-------- Data for processing

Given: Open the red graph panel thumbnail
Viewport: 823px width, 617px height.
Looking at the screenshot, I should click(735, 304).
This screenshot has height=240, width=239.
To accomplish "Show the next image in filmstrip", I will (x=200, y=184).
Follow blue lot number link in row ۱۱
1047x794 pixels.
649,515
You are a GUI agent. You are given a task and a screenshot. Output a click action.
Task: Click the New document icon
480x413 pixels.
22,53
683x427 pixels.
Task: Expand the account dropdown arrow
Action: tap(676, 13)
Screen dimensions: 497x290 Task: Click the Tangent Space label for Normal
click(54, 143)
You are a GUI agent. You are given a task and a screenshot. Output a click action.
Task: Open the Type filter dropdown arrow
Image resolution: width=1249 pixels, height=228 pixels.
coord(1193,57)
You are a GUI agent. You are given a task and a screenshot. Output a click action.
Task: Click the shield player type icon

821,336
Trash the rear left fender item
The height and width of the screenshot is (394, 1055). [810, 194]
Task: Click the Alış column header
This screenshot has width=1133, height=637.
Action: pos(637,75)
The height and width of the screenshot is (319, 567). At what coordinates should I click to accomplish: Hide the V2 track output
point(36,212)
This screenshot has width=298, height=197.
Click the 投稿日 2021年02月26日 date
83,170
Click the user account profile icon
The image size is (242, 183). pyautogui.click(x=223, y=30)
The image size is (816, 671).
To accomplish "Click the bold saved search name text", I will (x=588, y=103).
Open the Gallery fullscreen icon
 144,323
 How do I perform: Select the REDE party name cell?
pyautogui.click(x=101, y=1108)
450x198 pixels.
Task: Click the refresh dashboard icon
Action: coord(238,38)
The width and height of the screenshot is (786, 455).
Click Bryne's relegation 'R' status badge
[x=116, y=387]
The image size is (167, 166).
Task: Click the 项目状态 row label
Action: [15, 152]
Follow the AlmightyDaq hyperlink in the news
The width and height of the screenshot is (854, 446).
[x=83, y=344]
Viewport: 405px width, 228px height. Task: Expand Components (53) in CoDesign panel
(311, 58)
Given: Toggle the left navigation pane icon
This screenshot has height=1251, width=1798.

----------------

- [Task]: Copy the material word for word, starting at the line that contains "How do I perform: Select" and continuing through the last line of the material.

- [Answer]:
 How do I perform: Select the REDE party name cell?
pyautogui.click(x=101, y=1108)
450x198 pixels.
Task: Click the refresh dashboard icon
Action: coord(238,38)
The width and height of the screenshot is (786, 455).
Click Bryne's relegation 'R' status badge
[x=116, y=387]
The image size is (167, 166).
Task: Click the 项目状态 row label
Action: [15, 152]
Follow the AlmightyDaq hyperlink in the news
The width and height of the screenshot is (854, 446).
[x=83, y=344]
Viewport: 405px width, 228px height. Task: Expand Components (53) in CoDesign panel
(311, 58)
Given: Toggle the left navigation pane icon
This screenshot has height=1251, width=1798.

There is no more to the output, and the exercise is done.